BRIEF → Pull from the data below each line where the word "Κρήτη" occurs, and copy it.

(Collected data entries)
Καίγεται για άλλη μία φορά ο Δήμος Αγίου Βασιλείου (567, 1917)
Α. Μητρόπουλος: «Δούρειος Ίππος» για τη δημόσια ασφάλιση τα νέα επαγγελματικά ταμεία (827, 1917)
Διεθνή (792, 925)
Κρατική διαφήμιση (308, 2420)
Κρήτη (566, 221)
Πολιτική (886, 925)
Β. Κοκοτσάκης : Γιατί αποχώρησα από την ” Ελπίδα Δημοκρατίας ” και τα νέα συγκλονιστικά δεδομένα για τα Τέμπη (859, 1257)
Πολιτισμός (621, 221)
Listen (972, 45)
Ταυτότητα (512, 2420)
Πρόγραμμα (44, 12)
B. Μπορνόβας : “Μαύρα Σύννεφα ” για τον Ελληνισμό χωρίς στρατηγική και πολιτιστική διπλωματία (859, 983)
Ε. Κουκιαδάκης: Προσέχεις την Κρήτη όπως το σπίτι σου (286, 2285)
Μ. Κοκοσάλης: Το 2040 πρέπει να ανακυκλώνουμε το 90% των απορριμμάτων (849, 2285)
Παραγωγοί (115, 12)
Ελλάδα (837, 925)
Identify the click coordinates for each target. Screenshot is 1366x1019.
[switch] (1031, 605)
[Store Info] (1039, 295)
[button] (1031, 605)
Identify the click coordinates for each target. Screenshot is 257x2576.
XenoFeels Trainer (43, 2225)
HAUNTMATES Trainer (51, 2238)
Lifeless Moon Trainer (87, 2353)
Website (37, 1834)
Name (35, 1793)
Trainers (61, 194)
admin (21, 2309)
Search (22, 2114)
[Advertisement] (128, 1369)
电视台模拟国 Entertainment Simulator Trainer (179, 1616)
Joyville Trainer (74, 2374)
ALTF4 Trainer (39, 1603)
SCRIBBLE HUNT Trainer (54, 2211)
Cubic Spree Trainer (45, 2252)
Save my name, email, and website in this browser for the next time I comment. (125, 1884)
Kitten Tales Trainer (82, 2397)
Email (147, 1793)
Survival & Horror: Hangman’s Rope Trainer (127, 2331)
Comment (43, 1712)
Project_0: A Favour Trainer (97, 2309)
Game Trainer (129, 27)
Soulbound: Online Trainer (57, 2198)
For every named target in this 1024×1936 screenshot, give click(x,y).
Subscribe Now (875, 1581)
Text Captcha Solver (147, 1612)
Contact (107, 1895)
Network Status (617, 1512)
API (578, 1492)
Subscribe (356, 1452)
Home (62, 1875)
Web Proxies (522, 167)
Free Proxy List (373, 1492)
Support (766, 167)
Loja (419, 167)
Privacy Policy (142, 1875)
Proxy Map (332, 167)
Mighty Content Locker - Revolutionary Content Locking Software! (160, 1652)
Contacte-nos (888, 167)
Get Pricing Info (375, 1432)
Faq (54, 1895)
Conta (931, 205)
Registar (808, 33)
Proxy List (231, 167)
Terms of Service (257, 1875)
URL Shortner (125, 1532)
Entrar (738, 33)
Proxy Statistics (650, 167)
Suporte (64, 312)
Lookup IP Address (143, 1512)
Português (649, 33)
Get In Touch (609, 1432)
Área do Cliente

RESPONSE TO THIS EXERCISE →
Κρήτη (566, 221)
Ε. Κουκιαδάκης: Προσέχεις την Κρήτη όπως το σπίτι σου (286, 2285)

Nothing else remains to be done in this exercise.